MATERIAL FOR THE TASK section start

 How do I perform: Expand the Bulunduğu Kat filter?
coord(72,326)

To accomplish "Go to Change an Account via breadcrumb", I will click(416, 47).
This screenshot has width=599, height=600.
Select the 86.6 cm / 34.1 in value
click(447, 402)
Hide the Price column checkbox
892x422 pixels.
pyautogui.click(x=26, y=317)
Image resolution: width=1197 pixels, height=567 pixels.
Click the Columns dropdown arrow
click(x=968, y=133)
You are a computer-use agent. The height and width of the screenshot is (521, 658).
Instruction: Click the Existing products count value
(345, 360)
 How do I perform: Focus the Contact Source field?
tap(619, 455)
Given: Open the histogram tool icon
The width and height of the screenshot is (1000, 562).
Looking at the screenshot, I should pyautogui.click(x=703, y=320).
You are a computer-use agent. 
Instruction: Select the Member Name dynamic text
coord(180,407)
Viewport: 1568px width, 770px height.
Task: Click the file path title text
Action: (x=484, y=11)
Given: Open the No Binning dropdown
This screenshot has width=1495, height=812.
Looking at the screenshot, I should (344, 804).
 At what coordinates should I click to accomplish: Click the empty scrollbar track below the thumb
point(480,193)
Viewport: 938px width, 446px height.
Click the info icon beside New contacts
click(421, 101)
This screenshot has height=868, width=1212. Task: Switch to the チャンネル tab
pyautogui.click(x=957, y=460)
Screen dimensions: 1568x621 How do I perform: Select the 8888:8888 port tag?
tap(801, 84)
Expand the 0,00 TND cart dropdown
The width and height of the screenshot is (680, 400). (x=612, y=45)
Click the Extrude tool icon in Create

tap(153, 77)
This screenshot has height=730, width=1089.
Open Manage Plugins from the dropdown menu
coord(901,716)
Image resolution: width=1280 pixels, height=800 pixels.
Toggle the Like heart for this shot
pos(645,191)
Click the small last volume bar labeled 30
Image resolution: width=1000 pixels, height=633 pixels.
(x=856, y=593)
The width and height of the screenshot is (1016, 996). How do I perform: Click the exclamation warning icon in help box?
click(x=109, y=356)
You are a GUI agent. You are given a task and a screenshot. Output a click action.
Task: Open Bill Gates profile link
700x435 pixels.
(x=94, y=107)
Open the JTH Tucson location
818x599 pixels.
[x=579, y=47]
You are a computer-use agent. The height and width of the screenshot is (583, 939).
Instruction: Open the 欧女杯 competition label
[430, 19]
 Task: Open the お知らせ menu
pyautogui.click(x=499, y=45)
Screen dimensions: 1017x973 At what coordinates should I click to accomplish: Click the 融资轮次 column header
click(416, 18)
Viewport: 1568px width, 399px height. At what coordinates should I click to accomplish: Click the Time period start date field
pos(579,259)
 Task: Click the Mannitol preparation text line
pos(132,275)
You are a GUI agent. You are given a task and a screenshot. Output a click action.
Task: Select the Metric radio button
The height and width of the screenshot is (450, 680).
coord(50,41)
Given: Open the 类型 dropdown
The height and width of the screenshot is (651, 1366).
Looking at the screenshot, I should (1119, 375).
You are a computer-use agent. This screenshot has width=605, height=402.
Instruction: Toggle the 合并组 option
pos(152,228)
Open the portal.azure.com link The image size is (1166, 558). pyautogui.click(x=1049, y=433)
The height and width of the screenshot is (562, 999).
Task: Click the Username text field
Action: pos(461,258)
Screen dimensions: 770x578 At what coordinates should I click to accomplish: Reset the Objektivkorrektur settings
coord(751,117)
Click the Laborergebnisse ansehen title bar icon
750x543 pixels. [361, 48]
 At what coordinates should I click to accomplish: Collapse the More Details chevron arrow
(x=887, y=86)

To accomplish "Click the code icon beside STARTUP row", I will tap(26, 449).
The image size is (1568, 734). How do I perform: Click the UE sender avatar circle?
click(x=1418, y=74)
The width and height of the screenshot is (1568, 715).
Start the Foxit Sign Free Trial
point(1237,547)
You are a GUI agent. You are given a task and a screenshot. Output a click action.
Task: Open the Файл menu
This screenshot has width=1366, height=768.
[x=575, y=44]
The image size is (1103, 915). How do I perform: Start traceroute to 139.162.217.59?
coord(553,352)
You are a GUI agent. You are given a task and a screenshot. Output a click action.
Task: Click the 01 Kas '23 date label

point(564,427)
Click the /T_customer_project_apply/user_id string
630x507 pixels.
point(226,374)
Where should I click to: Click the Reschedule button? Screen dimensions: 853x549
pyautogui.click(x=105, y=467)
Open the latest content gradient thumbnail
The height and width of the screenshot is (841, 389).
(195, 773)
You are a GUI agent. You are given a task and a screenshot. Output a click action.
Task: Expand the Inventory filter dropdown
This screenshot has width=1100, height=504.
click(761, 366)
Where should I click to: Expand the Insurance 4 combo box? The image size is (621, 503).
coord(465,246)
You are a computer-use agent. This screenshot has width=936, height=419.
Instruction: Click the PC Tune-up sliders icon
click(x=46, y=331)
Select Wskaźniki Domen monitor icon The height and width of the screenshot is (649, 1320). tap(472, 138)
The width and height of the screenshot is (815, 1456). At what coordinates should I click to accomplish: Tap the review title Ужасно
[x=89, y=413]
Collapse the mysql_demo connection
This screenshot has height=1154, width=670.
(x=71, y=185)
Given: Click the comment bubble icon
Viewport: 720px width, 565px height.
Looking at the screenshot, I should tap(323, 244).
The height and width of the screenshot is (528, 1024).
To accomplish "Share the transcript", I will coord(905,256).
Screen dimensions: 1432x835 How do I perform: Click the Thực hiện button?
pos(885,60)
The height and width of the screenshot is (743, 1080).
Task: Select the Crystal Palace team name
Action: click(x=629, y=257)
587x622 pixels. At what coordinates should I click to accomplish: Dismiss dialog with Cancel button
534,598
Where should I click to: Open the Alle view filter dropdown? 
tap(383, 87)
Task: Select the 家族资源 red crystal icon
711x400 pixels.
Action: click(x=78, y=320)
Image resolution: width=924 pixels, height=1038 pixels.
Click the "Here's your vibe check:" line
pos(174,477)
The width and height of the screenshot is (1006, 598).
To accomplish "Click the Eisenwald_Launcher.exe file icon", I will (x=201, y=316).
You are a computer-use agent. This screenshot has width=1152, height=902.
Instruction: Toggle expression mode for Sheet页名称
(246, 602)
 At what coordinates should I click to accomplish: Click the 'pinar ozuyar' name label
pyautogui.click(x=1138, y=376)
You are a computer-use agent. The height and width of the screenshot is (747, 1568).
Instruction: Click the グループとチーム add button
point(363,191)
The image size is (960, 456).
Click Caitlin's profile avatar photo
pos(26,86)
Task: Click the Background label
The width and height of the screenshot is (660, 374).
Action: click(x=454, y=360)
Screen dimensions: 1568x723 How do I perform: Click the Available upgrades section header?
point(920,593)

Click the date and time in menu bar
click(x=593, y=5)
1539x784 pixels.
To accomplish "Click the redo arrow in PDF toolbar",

MATERIAL FOR THE TASK section end

Reproduce the data above in full, keeping it exactly the same.

### SOLUTION TO THIS EXERCISE
 How do I perform: Expand the Bulunduğu Kat filter?
coord(72,326)

To accomplish "Go to Change an Account via breadcrumb", I will click(416, 47).
This screenshot has width=599, height=600.
Select the 86.6 cm / 34.1 in value
click(447, 402)
Hide the Price column checkbox
892x422 pixels.
pyautogui.click(x=26, y=317)
Image resolution: width=1197 pixels, height=567 pixels.
Click the Columns dropdown arrow
click(x=968, y=133)
You are a computer-use agent. The height and width of the screenshot is (521, 658).
Instruction: Click the Existing products count value
(345, 360)
 How do I perform: Focus the Contact Source field?
tap(619, 455)
Given: Open the histogram tool icon
The width and height of the screenshot is (1000, 562).
Looking at the screenshot, I should pyautogui.click(x=703, y=320).
You are a computer-use agent. 
Instruction: Select the Member Name dynamic text
coord(180,407)
Viewport: 1568px width, 770px height.
Task: Click the file path title text
Action: (x=484, y=11)
Given: Open the No Binning dropdown
This screenshot has width=1495, height=812.
Looking at the screenshot, I should (344, 804).
 At what coordinates should I click to accomplish: Click the empty scrollbar track below the thumb
point(480,193)
Viewport: 938px width, 446px height.
Click the info icon beside New contacts
click(421, 101)
This screenshot has height=868, width=1212. Task: Switch to the チャンネル tab
pyautogui.click(x=957, y=460)
Screen dimensions: 1568x621 How do I perform: Select the 8888:8888 port tag?
tap(801, 84)
Expand the 0,00 TND cart dropdown
The width and height of the screenshot is (680, 400). (x=612, y=45)
Click the Extrude tool icon in Create

tap(153, 77)
This screenshot has height=730, width=1089.
Open Manage Plugins from the dropdown menu
coord(901,716)
Image resolution: width=1280 pixels, height=800 pixels.
Toggle the Like heart for this shot
pos(645,191)
Click the small last volume bar labeled 30
Image resolution: width=1000 pixels, height=633 pixels.
(x=856, y=593)
The width and height of the screenshot is (1016, 996). How do I perform: Click the exclamation warning icon in help box?
click(x=109, y=356)
You are a GUI agent. You are given a task and a screenshot. Output a click action.
Task: Open Bill Gates profile link
700x435 pixels.
(x=94, y=107)
Open the JTH Tucson location
818x599 pixels.
[x=579, y=47]
You are a computer-use agent. The height and width of the screenshot is (583, 939).
Instruction: Open the 欧女杯 competition label
[430, 19]
 Task: Open the お知らせ menu
pyautogui.click(x=499, y=45)
Screen dimensions: 1017x973 At what coordinates should I click to accomplish: Click the 融资轮次 column header
click(416, 18)
Viewport: 1568px width, 399px height. At what coordinates should I click to accomplish: Click the Time period start date field
pos(579,259)
 Task: Click the Mannitol preparation text line
pos(132,275)
You are a GUI agent. You are given a task and a screenshot. Output a click action.
Task: Select the Metric radio button
The height and width of the screenshot is (450, 680).
coord(50,41)
Given: Open the 类型 dropdown
The height and width of the screenshot is (651, 1366).
Looking at the screenshot, I should (1119, 375).
You are a computer-use agent. This screenshot has width=605, height=402.
Instruction: Toggle the 合并组 option
pos(152,228)
Open the portal.azure.com link The image size is (1166, 558). pyautogui.click(x=1049, y=433)
The height and width of the screenshot is (562, 999).
Task: Click the Username text field
Action: pos(461,258)
Screen dimensions: 770x578 At what coordinates should I click to accomplish: Reset the Objektivkorrektur settings
coord(751,117)
Click the Laborergebnisse ansehen title bar icon
750x543 pixels. [361, 48]
 At what coordinates should I click to accomplish: Collapse the More Details chevron arrow
(x=887, y=86)

To accomplish "Click the code icon beside STARTUP row", I will tap(26, 449).
The image size is (1568, 734). How do I perform: Click the UE sender avatar circle?
click(x=1418, y=74)
The width and height of the screenshot is (1568, 715).
Start the Foxit Sign Free Trial
point(1237,547)
You are a GUI agent. You are given a task and a screenshot. Output a click action.
Task: Open the Файл menu
This screenshot has width=1366, height=768.
[x=575, y=44]
The image size is (1103, 915). How do I perform: Start traceroute to 139.162.217.59?
coord(553,352)
You are a GUI agent. You are given a task and a screenshot. Output a click action.
Task: Click the 01 Kas '23 date label

point(564,427)
Click the /T_customer_project_apply/user_id string
630x507 pixels.
point(226,374)
Where should I click to: Click the Reschedule button? Screen dimensions: 853x549
pyautogui.click(x=105, y=467)
Open the latest content gradient thumbnail
The height and width of the screenshot is (841, 389).
(195, 773)
You are a GUI agent. You are given a task and a screenshot. Output a click action.
Task: Expand the Inventory filter dropdown
This screenshot has width=1100, height=504.
click(761, 366)
Where should I click to: Expand the Insurance 4 combo box? The image size is (621, 503).
coord(465,246)
You are a computer-use agent. This screenshot has width=936, height=419.
Instruction: Click the PC Tune-up sliders icon
click(x=46, y=331)
Select Wskaźniki Domen monitor icon The height and width of the screenshot is (649, 1320). tap(472, 138)
The width and height of the screenshot is (815, 1456). At what coordinates should I click to accomplish: Tap the review title Ужасно
[x=89, y=413]
Collapse the mysql_demo connection
This screenshot has height=1154, width=670.
(x=71, y=185)
Given: Click the comment bubble icon
Viewport: 720px width, 565px height.
Looking at the screenshot, I should tap(323, 244).
The height and width of the screenshot is (528, 1024).
To accomplish "Share the transcript", I will coord(905,256).
Screen dimensions: 1432x835 How do I perform: Click the Thực hiện button?
pos(885,60)
The height and width of the screenshot is (743, 1080).
Task: Select the Crystal Palace team name
Action: click(x=629, y=257)
587x622 pixels. At what coordinates should I click to accomplish: Dismiss dialog with Cancel button
534,598
Where should I click to: Open the Alle view filter dropdown? 
tap(383, 87)
Task: Select the 家族资源 red crystal icon
711x400 pixels.
Action: click(x=78, y=320)
Image resolution: width=924 pixels, height=1038 pixels.
Click the "Here's your vibe check:" line
pos(174,477)
The width and height of the screenshot is (1006, 598).
To accomplish "Click the Eisenwald_Launcher.exe file icon", I will (x=201, y=316).
You are a computer-use agent. This screenshot has width=1152, height=902.
Instruction: Toggle expression mode for Sheet页名称
(246, 602)
 At what coordinates should I click to accomplish: Click the 'pinar ozuyar' name label
pyautogui.click(x=1138, y=376)
You are a computer-use agent. The height and width of the screenshot is (747, 1568).
Instruction: Click the グループとチーム add button
point(363,191)
The image size is (960, 456).
Click Caitlin's profile avatar photo
pos(26,86)
Task: Click the Background label
The width and height of the screenshot is (660, 374).
Action: click(x=454, y=360)
Screen dimensions: 1568x723 How do I perform: Click the Available upgrades section header?
point(920,593)

Click the date and time in menu bar
click(x=593, y=5)
1539x784 pixels.
To accomplish "Click the redo arrow in PDF toolbar",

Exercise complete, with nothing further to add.